Start of DATA FOR ANALYSIS

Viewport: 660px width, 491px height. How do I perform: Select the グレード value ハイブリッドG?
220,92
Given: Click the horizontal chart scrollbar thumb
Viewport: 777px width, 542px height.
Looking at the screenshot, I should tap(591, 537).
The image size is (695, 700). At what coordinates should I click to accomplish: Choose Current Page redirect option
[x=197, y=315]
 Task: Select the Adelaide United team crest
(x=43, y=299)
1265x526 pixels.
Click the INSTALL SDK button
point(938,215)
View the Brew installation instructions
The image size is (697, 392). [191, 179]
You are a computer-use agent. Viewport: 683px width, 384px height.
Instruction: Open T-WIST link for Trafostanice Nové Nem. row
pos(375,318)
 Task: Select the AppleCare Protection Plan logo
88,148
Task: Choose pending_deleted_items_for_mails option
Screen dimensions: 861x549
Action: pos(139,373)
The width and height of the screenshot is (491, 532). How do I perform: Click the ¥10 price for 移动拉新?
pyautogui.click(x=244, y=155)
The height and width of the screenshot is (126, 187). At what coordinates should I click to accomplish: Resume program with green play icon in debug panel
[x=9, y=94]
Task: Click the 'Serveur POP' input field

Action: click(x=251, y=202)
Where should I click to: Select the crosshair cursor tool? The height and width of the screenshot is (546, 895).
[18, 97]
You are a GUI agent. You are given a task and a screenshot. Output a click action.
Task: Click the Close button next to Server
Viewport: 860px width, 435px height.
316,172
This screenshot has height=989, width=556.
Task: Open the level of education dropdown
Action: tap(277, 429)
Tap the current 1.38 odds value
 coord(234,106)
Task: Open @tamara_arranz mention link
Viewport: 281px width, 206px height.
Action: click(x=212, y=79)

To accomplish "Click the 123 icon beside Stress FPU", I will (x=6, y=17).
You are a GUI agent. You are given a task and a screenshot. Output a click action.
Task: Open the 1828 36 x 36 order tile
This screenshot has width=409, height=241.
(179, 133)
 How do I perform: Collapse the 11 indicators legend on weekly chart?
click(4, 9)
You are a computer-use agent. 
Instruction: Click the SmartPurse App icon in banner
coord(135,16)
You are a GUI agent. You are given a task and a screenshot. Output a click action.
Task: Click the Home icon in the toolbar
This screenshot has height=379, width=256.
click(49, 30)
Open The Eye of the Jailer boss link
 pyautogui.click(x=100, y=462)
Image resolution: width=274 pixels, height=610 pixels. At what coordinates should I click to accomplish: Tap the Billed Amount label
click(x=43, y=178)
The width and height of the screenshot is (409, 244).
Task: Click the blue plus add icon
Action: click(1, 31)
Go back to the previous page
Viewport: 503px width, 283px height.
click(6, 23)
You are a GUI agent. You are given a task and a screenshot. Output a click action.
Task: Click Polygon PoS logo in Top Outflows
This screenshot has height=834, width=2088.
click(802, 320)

End of DATA FOR ANALYSIS

# TASK STATEMENT:
In the records above, the line with "Viewport: 777px width, 542px height." marks the start and the line with "You are a computer-use agent. Viewport: 683px" marks the end; copy that stretch exactly, both lines included, and nothing else.

# OUTPUT OF THE EXERCISE:
Viewport: 777px width, 542px height.
Looking at the screenshot, I should tap(591, 537).
The image size is (695, 700). At what coordinates should I click to accomplish: Choose Current Page redirect option
[x=197, y=315]
 Task: Select the Adelaide United team crest
(x=43, y=299)
1265x526 pixels.
Click the INSTALL SDK button
point(938,215)
View the Brew installation instructions
The image size is (697, 392). [191, 179]
You are a computer-use agent. Viewport: 683px width, 384px height.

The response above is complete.